Provided material:
____________________

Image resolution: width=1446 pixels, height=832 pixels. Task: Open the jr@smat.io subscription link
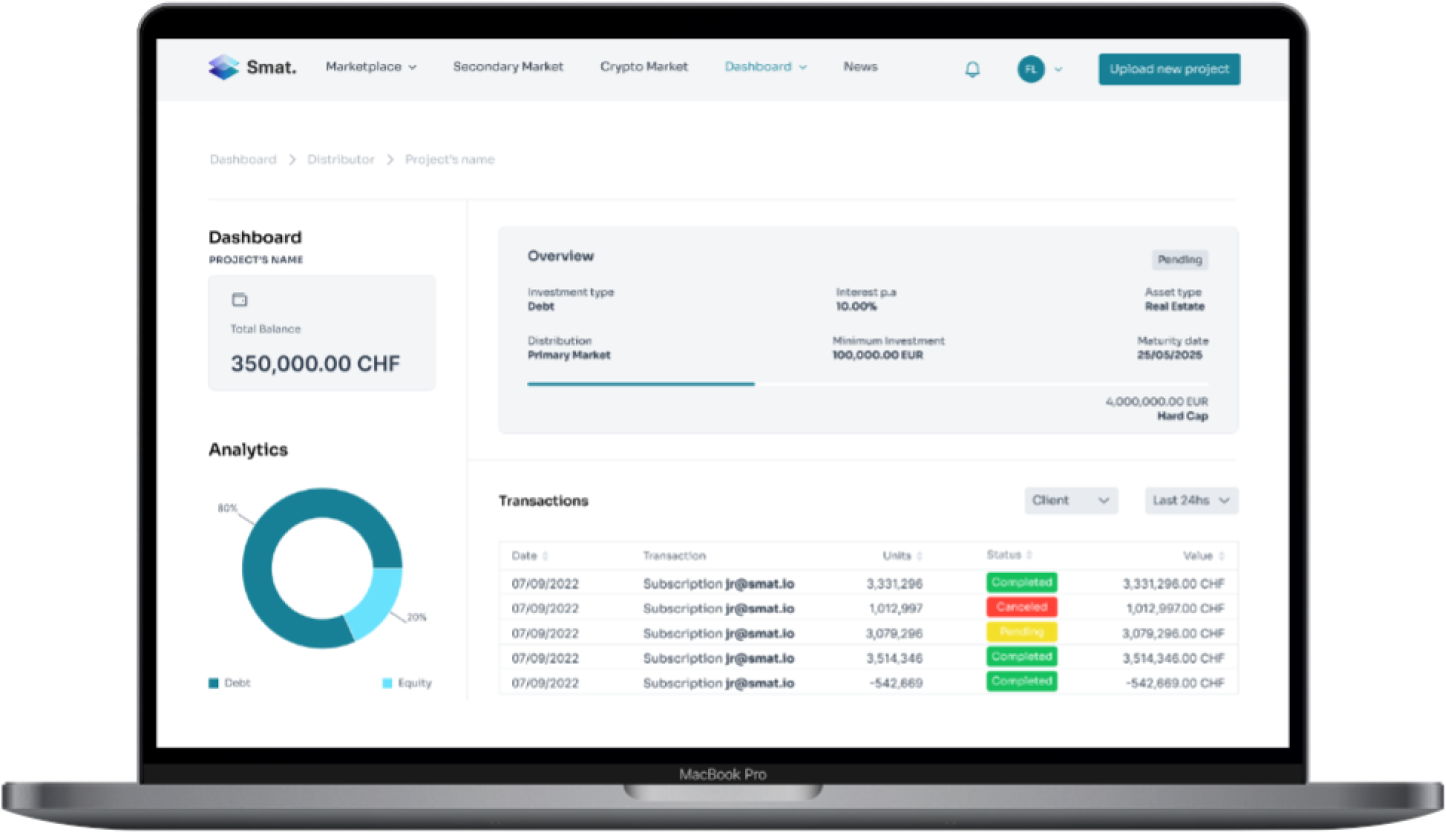[x=761, y=582]
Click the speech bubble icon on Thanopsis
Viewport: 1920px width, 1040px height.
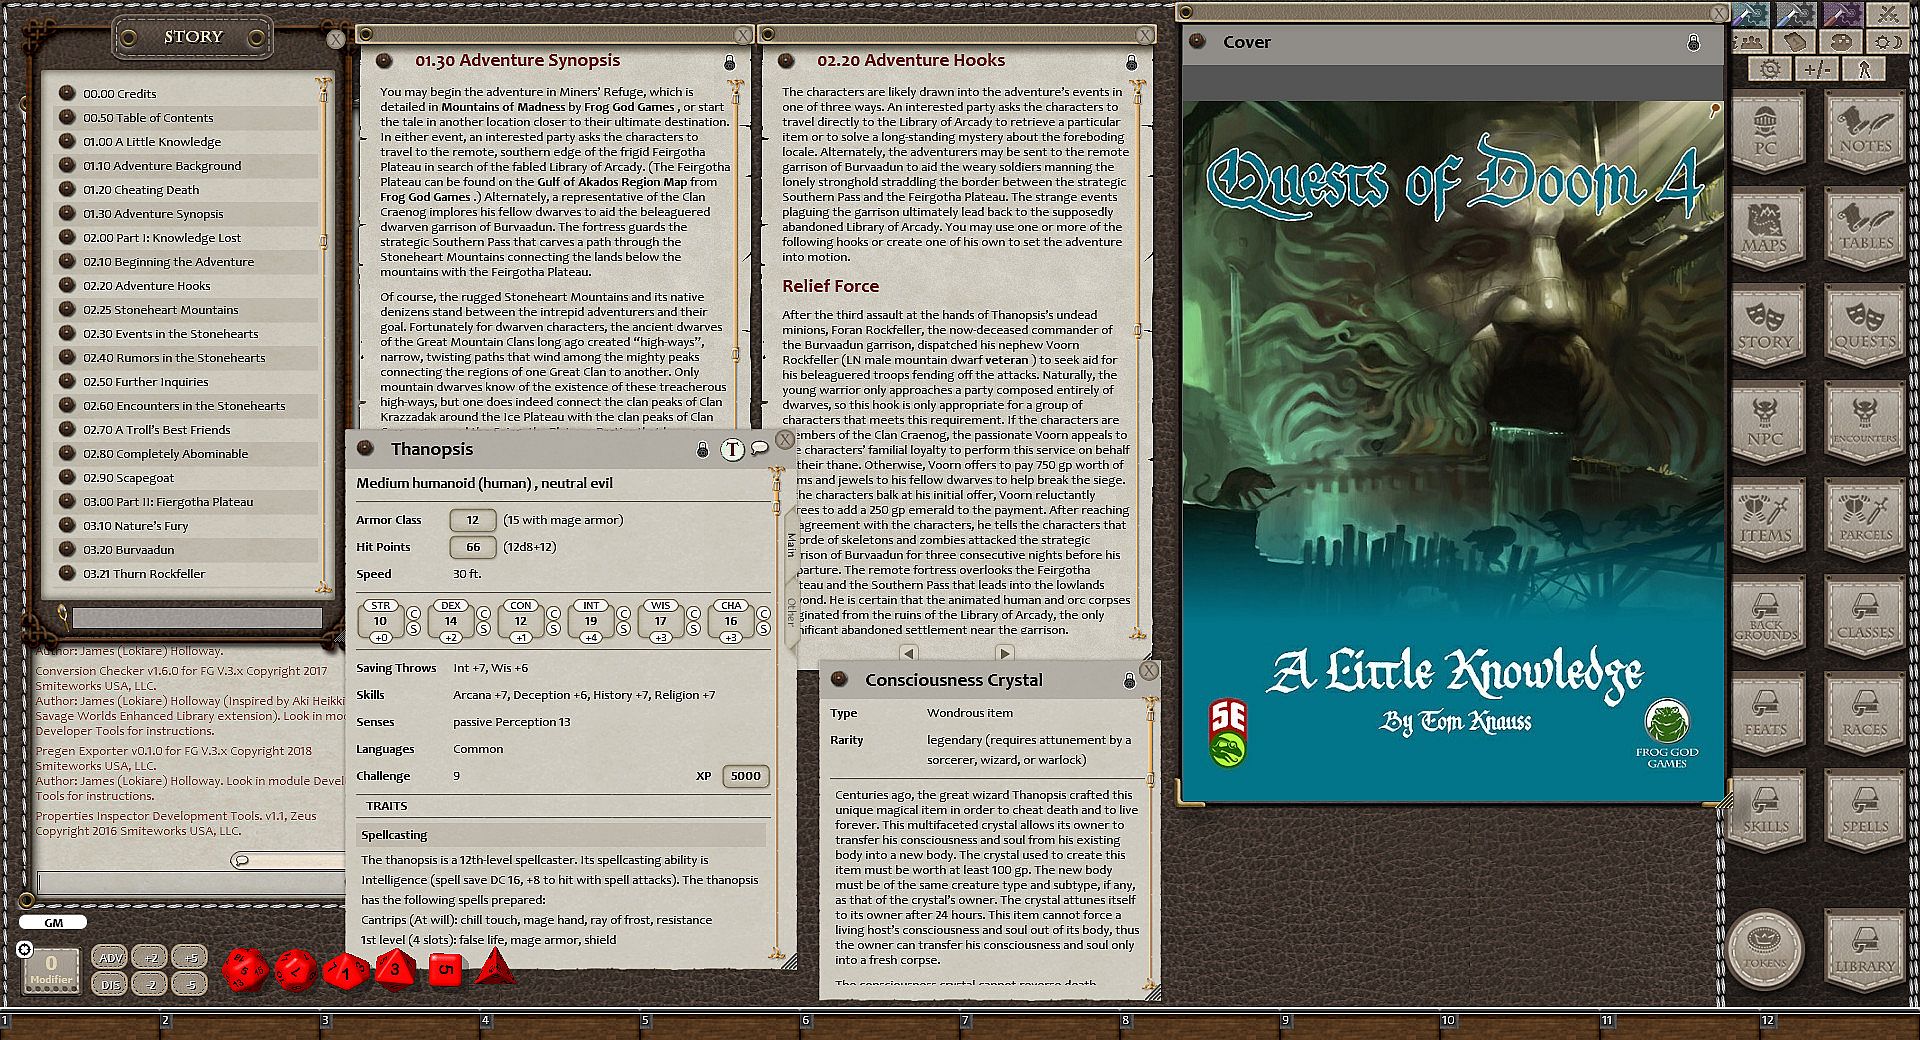pos(760,448)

____________________

Write every line of the data out again exactly, leaving out all images.

Image resolution: width=1446 pixels, height=832 pixels. Task: Open the jr@smat.io subscription link
[x=761, y=582]
Click the speech bubble icon on Thanopsis
Viewport: 1920px width, 1040px height.
pos(760,448)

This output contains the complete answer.